しかし、その弟のついで弁当生活のある日、母が朝から妙にニヤニヤしていた。怪しいな、とは思ったが朝一の授業に間に合うべく、詰めたての温かい弁当を抱え、自転車に飛び乗り家を出た。その昼休み、いつも時間が経ち、少し湿っぽくなった白飯をちょっと憂鬱に思いながらも、昼時の空腹には勝てず意気揚々と弁当箱を開いた。
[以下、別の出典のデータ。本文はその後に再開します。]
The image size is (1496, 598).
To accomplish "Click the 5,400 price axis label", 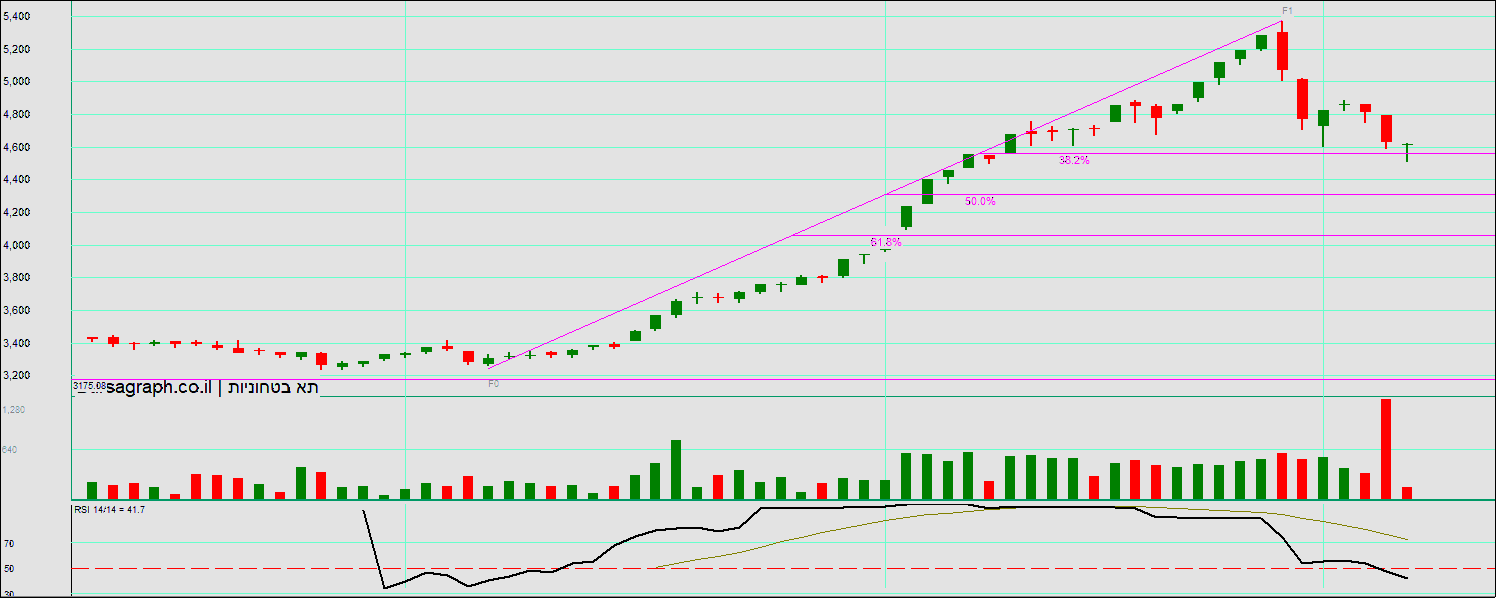I will click(x=16, y=16).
そこにはいつもの少し湿った白飯ではなく、三匹の三色ウサギがいた。少しいびつに海苔でウインクしたピンクウサギ。黒ゴマを駆使したアホ面の緑ウサギ。自転車に揺られて少し崩れたおすまし顔の黄色ウサギがいた。なんだこれ、幼稚園児の弁当か、と笑った。朝はすんごい忙しいやけん!といつも怒りっぽい母がこそこそとこんなものを作ってたのかとおもうとまた笑ってしまった。
一緒にお昼を食べていた友人たちが、なんだなんだと覗き込む。すると、わぁ!可愛い!と歓声が上がった。少し照れ臭かったので、してやられたよ。とまた笑った。家を出て暮らす友人は購買のパンを齧りながら、懐かしい。小さい頃は遠足にそんなお弁当作ってもらった。などと言うものだから、みんなして昔、自分の母に持たされたお弁当の話で盛り上がった。 夕方の授業が終わり帰宅すると、また朝のごとくニヤニヤした母がねえねえ、見たぁ?と聞くので、ウサギが3羽いたわ。と返した。ついでに友人からの評判良かったなどと言えばくるくるとキッチンで喜びの舞を舞っていた。
母曰く、弟の弁当は可愛らしくしようものなら怒られつまらなかった。見た目より肉!などと言われ有り余った力が私の弁当に注ぎ込まれたらしい。そんな母の気持ちと妙に凝った弁当が、懐かしくも嬉しかった。